Simple Uniform Acceleration Question

[wwwwww]

Homework Statement

Hello new user here. I'm utterly confused about uniform acceleration as my book does a very poor job (in my opinion) of explaining it. Could somebody please help me with this problem?

A spaceship far from any star or planet experiences uniform acceleration from 65.0m/s to 162.0m/s in 10.0s. How far does it move?

Homework Equations

V_f=V_i+at
d=V_it+.5at

The Attempt at a Solution

Well I tried to use the equation d=(V_f+V_i)/2 but I checked my answer with my teacher's answers and the answers were way different. I think it's because the problem uses uniform acceleration and not constant acceleration.

 

[PeterO]

Homework Statement

Hello new user here. I'm utterly confused about uniform acceleration as my book does a very poor job (in my opinion) of explaining it. Could somebody please help me with this problem?

A spaceship far from any star or planet experiences uniform acceleration from 65.0m/s to 162.0m/s in 10.0s. How far does it move?

Homework Equations

V_f=V_i+at
d=V_it+.5at

The Attempt at a Solution

Well I tried to use the equation d=(V_f+V_i)/2 but I checked my answer with my teacher's answers and the answers were way different. I think it's because the problem uses uniform acceleration and not constant acceleration.

why not use the formula

d = 1/2(V_f+V_i).t

You seem to have forgotten there is a time factor in the formula.


Of course you could easily use the first two you quoted. Use the first to find the acceleration, then the second to use that acceleration to find the distance.

Final point: Uniform acceleration and Constant acceleration are the same thing.

 

[Xyius]

Uniform acceleration and constant acceleration are the same thing, it means that the acceleration remains at a fixed value throughout the course of motion.

The problem is giving you two velocities, since it is stated that the acceleration is constant, you must compute the acceleration from the two velocities.

So you need to ask yourself, what is acceleration? It is the change in velocity over a period of time. This should give you everything you need to answer the question. :]
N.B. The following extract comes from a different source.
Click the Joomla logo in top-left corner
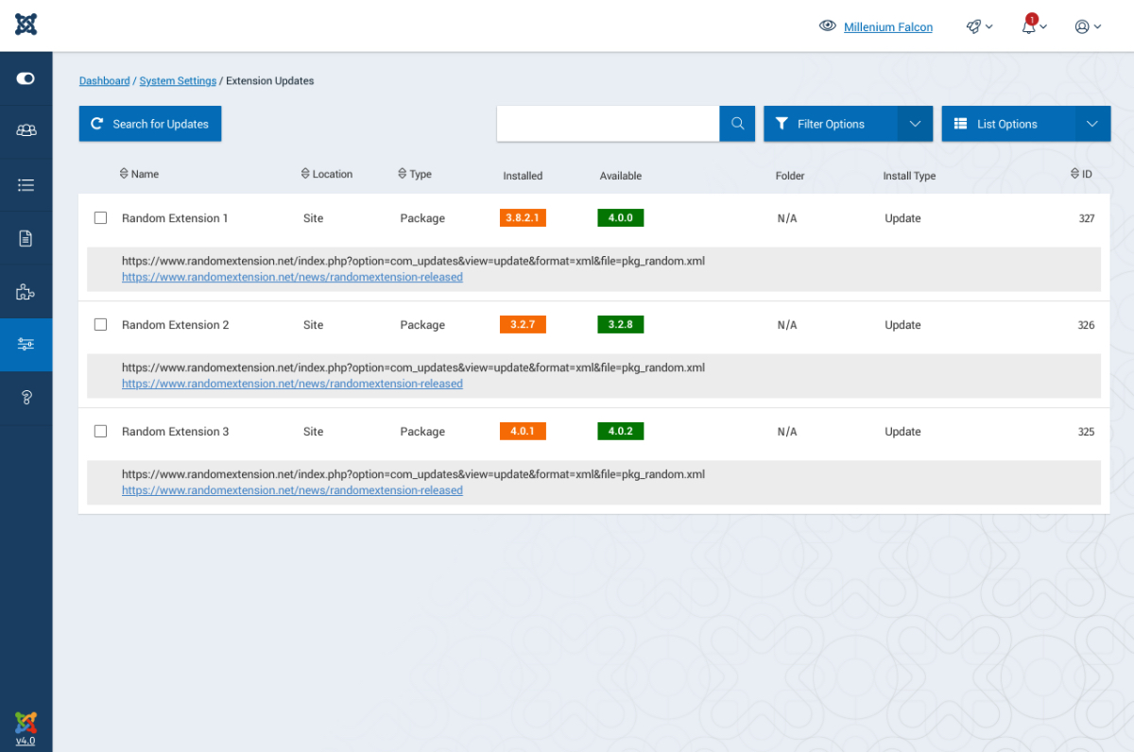Screen dimensions: 1134x752 coord(26,26)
EDIT: In physics, you shouldn't just try to throw a formula at things, but rather reason it through and make sense of the formulas.

 

[SammyS]

why not use the formula

d = 1/2(V_f+V_i).t

You seem to have forgotten there is a time factor in the formula.


Of course you could easily use the first two you quoted. Use the first to find the acceleration, then the second to use that acceleration to find the distance.

Final point: Uniform acceleration and Constant acceleration are the same thing.

The formula that PeterO threw at this problem is simply another way to write

displacement = (average velocity) ✕ time .​

In the case of uniform acceleration, it's true that

(average velocity) = 1/2(V_f + V_i).​

 

[wwwwww]

Oh thanks for the help. I got 1135 m, and the answer in the book is 1140 which I guess is close enough.

 

[SammyS]

Correct.

(Looks like they rounded off to 3 significant figures.)

 

[PeterO]

Oh thanks for the help. I got 1135 m, and the answer in the book is 1140 which I guess is close enough.

Your answer is correct. If that is the answer printed in the book it is wrong.
If they were trying to express to 3 significant figures it should have been 1.14 x 10³ m or perhaps 1.14 km

 

[PeterO]

The formula that PeterO threw at this problem is simply another way to write

displacement = (average velocity) ✕ time .​

In the case of uniform acceleration, it's true that

(average velocity) = 1/2(V_f + V_i).​

I didn't just throw in that equation.
There are 5 equations covering uniformly accelerated motion. wwwwww had listed 2 of them, I brought in a 3rd, more directly applicable, one and there are 2 more to go, but neither of them has direct application to this question.

Besides when wwwwww had listed d = (V_f + V_i)/2 it looked like a mis-quoting of the equation of motion I referred to.